Please reproduce the entire article below on the defueling of Calder Hall, word for word.

**Selected passage**
<<<<

The world's first commercial nuclear power plant, which operated for almost half a century, has been defueled. Opened by Queen Elizabeth II on October 17, 1956, Calder Hall was the first nuclear reactor site built for industrial-scale civilian power generation and connected to a national electrical grid.
Originally designed to run for only 20 years, Calder Hall remained in service until March 31, 2003. According to its present operator, Sellafield Ltd, during its 47 years in service, it generated enough energy to meet the average electricity demand of England and Wales for three months.
Calder Hall's four Magnox reactors are different from those being built today in that they are gas-cooled reactors that are fueled with rods made out of enriched natural uranium, and use blocks of graphite as a moderator and carbon dioxide gas as a coolant. A simple design, it served as the template for 22 Magnox reactors built in Britain at 10 sites, as well as two more sites in Italy and Japan.
After it was closed in 2003, decommissioning began in 2007 by the Nuclear Decommissioning Authority’s Magnox Operating Programme with the demolition of the cooling towers, and in 2011 the first of 38,953 spent fuel rods were removed from the reactors by the same handling gear previously used to fuel them.
The fuel rods were sealed inside special shielded and armored flasks and transported to Sellafield’s Fuel Handling Plant, where they will be allowed to cool in water-filled storage ponds before being stripped of their zirconium alloy cladding and reprocessed to extract uranium-235 and plutonium for reuse.
According to Sellafield, Calder Hall’s reactor buildings have been granted "care and maintenance" status, which means they will be protected against deterioration until the site, which has been extensively dismantled and recycled, is reduced to only the concrete bio-shield containing the reactor core after 2027.
"This is a truly iconic moment," says Stuart Latham, head of remediation for Sellafield Ltd. "Calder Hall was the birthplace of the civil nuclear industry. It inspired the world and put our site at the forefront of the atomic age. Completing the defueling program is an important moment for Sellafield. The defueling team have completed the task safely and professionally and have made a huge contribution to our mission."

>>>>

Stored items:

<<<<

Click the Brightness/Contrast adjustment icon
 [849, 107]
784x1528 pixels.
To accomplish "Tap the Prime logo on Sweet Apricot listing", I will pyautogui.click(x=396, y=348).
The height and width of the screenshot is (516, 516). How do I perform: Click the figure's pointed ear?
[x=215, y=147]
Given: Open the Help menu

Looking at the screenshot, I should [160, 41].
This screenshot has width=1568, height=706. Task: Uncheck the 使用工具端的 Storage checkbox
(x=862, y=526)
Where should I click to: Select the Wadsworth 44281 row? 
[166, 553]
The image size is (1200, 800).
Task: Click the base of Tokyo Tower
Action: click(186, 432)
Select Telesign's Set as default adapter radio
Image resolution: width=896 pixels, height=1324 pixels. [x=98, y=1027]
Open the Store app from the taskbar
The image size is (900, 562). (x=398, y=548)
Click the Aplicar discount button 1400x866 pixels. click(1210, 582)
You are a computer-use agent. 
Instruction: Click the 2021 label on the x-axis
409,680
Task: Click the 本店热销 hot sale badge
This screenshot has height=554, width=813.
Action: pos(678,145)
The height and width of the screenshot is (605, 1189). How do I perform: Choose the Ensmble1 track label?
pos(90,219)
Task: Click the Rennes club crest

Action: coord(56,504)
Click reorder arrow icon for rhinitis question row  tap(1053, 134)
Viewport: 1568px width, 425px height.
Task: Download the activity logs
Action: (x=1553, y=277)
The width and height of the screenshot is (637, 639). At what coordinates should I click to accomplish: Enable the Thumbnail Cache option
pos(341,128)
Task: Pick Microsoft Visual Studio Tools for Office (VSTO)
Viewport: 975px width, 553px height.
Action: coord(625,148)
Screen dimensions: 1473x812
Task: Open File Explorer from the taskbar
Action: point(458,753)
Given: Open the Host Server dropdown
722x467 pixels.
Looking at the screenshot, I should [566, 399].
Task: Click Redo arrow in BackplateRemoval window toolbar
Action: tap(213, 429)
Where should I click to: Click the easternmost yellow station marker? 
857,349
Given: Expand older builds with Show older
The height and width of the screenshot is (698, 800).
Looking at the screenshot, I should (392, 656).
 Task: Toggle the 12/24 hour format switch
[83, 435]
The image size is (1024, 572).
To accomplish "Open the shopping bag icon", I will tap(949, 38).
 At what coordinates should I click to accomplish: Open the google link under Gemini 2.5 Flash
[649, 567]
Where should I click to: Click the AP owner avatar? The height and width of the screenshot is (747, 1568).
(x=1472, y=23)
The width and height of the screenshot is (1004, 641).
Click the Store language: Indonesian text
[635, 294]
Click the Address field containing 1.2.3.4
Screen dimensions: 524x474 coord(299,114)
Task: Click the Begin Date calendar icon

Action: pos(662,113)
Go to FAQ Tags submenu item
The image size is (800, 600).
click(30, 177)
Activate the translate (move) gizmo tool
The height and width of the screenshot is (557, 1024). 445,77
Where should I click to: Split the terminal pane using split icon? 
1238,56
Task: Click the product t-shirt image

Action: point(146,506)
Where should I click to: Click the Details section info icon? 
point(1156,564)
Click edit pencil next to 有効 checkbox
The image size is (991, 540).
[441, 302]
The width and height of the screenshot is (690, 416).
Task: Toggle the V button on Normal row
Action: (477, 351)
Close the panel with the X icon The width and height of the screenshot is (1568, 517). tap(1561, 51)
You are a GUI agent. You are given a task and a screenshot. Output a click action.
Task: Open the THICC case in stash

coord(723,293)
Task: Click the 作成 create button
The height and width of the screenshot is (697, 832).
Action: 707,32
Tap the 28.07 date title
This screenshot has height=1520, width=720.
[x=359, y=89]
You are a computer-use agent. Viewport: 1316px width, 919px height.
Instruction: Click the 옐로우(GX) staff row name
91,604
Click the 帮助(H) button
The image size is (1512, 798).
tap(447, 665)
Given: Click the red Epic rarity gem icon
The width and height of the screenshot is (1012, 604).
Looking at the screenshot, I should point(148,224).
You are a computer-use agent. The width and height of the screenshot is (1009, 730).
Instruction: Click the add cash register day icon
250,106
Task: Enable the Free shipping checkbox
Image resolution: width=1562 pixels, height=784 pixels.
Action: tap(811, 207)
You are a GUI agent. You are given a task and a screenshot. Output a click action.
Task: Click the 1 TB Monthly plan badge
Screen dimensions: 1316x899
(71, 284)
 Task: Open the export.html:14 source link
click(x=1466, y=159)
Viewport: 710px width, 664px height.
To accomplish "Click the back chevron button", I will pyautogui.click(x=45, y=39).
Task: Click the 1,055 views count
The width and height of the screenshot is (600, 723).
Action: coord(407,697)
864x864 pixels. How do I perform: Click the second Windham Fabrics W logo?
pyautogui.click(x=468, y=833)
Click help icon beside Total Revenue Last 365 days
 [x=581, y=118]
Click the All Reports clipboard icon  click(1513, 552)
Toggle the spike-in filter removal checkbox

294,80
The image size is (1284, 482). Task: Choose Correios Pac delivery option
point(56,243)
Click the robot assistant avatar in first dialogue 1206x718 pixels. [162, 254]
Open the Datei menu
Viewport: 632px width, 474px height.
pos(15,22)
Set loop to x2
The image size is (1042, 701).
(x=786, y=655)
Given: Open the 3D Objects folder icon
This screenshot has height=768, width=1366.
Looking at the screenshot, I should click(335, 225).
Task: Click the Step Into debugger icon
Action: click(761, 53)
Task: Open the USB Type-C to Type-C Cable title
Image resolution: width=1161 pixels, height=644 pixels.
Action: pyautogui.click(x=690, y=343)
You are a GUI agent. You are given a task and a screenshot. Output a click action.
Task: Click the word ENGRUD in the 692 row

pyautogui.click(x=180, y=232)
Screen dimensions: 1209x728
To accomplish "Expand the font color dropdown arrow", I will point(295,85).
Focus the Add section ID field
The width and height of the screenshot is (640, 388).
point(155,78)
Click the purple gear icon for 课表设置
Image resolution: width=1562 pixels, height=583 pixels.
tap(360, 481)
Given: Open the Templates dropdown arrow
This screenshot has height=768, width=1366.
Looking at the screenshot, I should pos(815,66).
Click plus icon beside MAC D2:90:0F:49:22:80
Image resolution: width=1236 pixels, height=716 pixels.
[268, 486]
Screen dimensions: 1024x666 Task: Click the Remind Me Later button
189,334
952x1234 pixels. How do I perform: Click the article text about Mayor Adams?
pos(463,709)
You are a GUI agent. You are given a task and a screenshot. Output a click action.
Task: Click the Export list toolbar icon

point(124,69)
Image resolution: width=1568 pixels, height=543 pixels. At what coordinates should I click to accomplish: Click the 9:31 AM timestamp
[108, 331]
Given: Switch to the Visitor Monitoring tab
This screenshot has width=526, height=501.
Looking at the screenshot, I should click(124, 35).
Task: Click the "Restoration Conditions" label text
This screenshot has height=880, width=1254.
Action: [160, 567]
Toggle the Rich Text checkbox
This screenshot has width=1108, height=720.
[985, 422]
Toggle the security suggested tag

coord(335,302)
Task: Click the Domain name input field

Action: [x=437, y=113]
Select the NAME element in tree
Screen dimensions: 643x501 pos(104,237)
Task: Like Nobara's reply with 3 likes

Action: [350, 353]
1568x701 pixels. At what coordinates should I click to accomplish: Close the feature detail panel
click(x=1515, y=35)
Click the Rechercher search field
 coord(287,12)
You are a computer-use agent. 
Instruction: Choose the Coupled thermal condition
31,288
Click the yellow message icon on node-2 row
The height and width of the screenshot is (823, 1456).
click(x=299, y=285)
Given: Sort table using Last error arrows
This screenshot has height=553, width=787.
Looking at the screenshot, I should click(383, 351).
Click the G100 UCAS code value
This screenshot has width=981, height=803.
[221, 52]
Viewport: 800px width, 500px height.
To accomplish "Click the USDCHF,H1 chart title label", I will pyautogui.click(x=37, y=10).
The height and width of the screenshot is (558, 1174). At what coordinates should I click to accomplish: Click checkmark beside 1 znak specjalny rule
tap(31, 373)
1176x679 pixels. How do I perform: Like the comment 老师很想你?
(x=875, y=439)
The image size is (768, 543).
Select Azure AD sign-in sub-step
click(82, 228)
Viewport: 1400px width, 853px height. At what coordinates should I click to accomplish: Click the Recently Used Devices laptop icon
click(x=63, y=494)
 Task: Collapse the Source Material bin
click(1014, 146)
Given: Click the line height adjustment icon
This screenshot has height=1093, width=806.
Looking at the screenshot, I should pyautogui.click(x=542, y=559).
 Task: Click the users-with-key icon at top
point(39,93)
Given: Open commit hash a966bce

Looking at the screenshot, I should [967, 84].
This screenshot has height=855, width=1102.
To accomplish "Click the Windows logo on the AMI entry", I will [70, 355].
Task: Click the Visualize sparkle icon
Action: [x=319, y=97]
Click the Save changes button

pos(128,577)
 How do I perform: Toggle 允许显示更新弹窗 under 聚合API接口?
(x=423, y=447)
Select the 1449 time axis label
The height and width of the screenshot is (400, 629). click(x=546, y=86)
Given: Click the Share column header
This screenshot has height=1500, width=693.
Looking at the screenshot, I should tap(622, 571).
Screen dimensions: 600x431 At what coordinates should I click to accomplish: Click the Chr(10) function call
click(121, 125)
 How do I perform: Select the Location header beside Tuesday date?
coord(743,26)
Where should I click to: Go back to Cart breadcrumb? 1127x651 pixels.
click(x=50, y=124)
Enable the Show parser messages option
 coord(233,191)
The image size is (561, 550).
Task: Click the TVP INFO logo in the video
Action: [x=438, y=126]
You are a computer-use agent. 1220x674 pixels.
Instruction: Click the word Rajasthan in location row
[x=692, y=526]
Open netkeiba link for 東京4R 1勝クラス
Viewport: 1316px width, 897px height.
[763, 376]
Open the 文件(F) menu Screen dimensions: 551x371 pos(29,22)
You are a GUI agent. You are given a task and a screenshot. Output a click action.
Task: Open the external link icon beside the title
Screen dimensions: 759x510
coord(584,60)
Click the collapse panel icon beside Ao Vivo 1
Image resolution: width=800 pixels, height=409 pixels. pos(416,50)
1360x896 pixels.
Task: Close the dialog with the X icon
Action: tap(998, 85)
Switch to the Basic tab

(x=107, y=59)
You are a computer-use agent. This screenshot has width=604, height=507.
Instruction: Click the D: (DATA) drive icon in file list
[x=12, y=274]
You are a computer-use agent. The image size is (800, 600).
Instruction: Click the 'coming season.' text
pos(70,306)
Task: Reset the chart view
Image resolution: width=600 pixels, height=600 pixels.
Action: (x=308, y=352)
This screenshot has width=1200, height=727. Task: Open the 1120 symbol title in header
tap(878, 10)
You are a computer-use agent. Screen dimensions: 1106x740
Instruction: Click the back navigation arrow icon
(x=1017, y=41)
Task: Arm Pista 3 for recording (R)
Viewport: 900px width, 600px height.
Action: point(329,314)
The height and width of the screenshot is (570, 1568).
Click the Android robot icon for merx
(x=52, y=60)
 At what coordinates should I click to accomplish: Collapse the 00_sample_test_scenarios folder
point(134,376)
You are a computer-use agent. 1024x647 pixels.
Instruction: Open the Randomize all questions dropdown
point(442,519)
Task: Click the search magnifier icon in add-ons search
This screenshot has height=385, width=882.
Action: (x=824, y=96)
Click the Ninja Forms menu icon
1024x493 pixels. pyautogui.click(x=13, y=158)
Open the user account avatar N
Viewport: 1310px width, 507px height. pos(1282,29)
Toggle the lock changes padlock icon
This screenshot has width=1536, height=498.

>>>>

**Exercise solution**
The world's first commercial nuclear power plant, which operated for almost half a century, has been defueled. Opened by Queen Elizabeth II on October 17, 1956, Calder Hall was the first nuclear reactor site built for industrial-scale civilian power generation and connected to a national electrical grid.
Originally designed to run for only 20 years, Calder Hall remained in service until March 31, 2003. According to its present operator, Sellafield Ltd, during its 47 years in service, it generated enough energy to meet the average electricity demand of England and Wales for three months.
Calder Hall's four Magnox reactors are different from those being built today in that they are gas-cooled reactors that are fueled with rods made out of enriched natural uranium, and use blocks of graphite as a moderator and carbon dioxide gas as a coolant. A simple design, it served as the template for 22 Magnox reactors built in Britain at 10 sites, as well as two more sites in Italy and Japan.
After it was closed in 2003, decommissioning began in 2007 by the Nuclear Decommissioning Authority’s Magnox Operating Programme with the demolition of the cooling towers, and in 2011 the first of 38,953 spent fuel rods were removed from the reactors by the same handling gear previously used to fuel them.
The fuel rods were sealed inside special shielded and armored flasks and transported to Sellafield’s Fuel Handling Plant, where they will be allowed to cool in water-filled storage ponds before being stripped of their zirconium alloy cladding and reprocessed to extract uranium-235 and plutonium for reuse.
According to Sellafield, Calder Hall’s reactor buildings have been granted "care and maintenance" status, which means they will be protected against deterioration until the site, which has been extensively dismantled and recycled, is reduced to only the concrete bio-shield containing the reactor core after 2027.
"This is a truly iconic moment," says Stuart Latham, head of remediation for Sellafield Ltd. "Calder Hall was the birthplace of the civil nuclear industry. It inspired the world and put our site at the forefront of the atomic age. Completing the defueling program is an important moment for Sellafield. The defueling team have completed the task safely and professionally and have made a huge contribution to our mission."